HDFS Health Checks
HDFS Active NameNode Health
This is an HDFS service-level health check that checks for the presence of an active, running and healthy NameNode. The check returns "Bad" health if the service is running and a running, active NameNode cannot be found. In all other cases it returns the health of the running, active NameNode. A failure of this health check may indicate stopped or unhealthy NameNode roles, the need to issue a failover command to make some NameNode active, or it may indicate a problem with communication between the Cloudera Manager Service Monitor and one or more NameNodes. Check the status of the HDFS service's NameNode roles and look in the Cloudera Manager Service Monitor's log files for more information when this check fails. This test can be enabled or disabled using the Active NameNode Role Health Check HDFS service-wide monitoring setting. In addition, the Active NameNode Detection Window can be used to adjust the amount of time that the Cloudera Manager Service Monitor has to detect the active HDFS NameNode before this health check fails, and the NameNode Activation Startup Tolerance can be used to adjust the amount of time around NameNode startup that the check allows for a NameNode to be made active.
Short Name: Active NameNode Health
Property Name | Description | Template Name | Default Value | Unit |
---|---|---|---|---|
Active NameNode Detection Window | The tolerance window that will be used in HDFS service tests that depend on detection of the active NameNode. | hdfs_active_namenode_detecton_window | 3 | MINUTES |
Active NameNode Role Health Check | When computing the overall HDFS cluster health, consider the active NameNode's health | hdfs_namenode_health_enabled | true | no unit |
NameNode Activation Startup Tolerance | The amount of time after NameNode(s) start that the lack of an active NameNode will be tolerated.
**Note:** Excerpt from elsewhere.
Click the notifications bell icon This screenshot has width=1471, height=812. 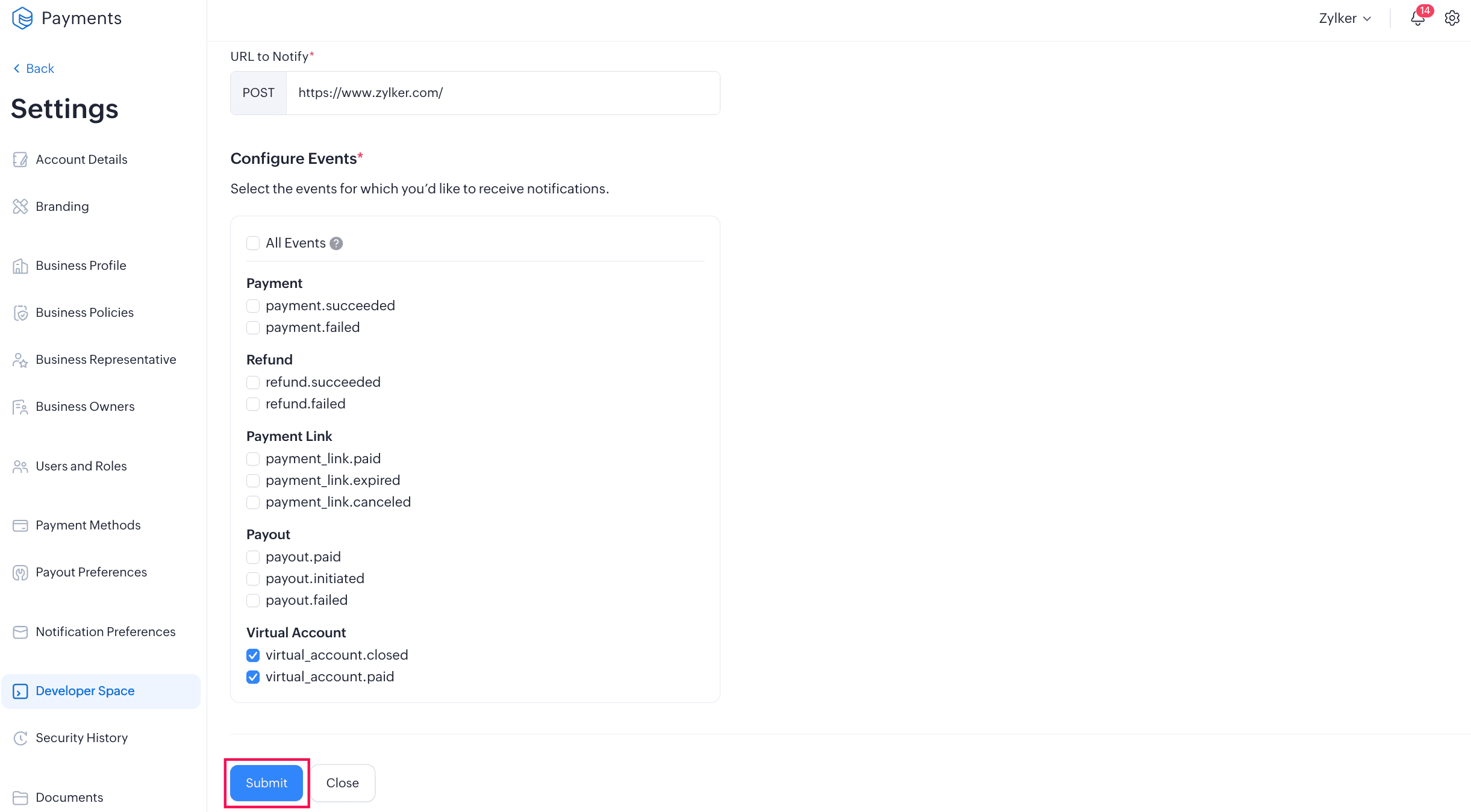coord(1417,19)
This is intended to allow either the auto-failover daemon to make a NameNode active, or a specifically issued failover command to take effect. | hdfs_namenode_activation_startup_tolerance | 180 | SECONDS |
HDFS Canary
This is an HDFS service-level health check that checks that basic client operations are working and are completing in a reasonable amount of time. This check reports the results of a periodic "canary" test that performs the following sequence of operations. First, it creates a file. By default, the path is /tmp/.cloudera_health_monitoring_canary_timestamp. The canary test then writes a small amount of data to that file, reads that data back, and verifies that the data is correct. Lastly, the canary test removes the created file. The check returns "Bad" health if any of the basic operations fail. The check returns "Concerning" health if the canary test runs too slowly. A failure of this health check may indicate that the cluster is failing to satisfy basic client requests correctly or in a timely fashion. Check the status of the NameNode and other service-level health checks. Look in the Service Monitor logs for log messages from the canary test. Look in the NameNode logs for more details about the processing of the canary test requests. This test can be enabled or disabled using the HDFS Canary Health Check HDFS service-wide monitoring setting.
Short Name: HDFS Canary
Property Name | Description | Template Name | Default Value | Unit |
---|---|---|---|---|
HDFS Canary Health Check | Enables the health check that a client can create, read, write, and delete files | hdfs_canary_health_enabled | true | no unit |
HDFS Corrupt Blocks
This is an HDFS service-level health check that checks that the number of corrupt blocks does not rise above some percentage of the cluster's total blocks. A block is called corrupt by HDFS if it has at least one corrupt replica along with at least one live replica. As such, a corrupt block does not indicate unavailable data, but they do indicate an increased chance that data may become unavailable. If none of a block's replicas are live, the block is called a missing block by HDFS, not a corrupt block. HDFS automatically fixes corrupt blocks in the background. A failure of this health check may indicate a problem with the underlying storage or filesystem of a DataNode. Use the HDFS fsck command to identify which files contain corrupt blocks. This test can be configured using the Blocks With Corrupt Replicas Monitoring Thresholds HDFS service-wide monitoring setting.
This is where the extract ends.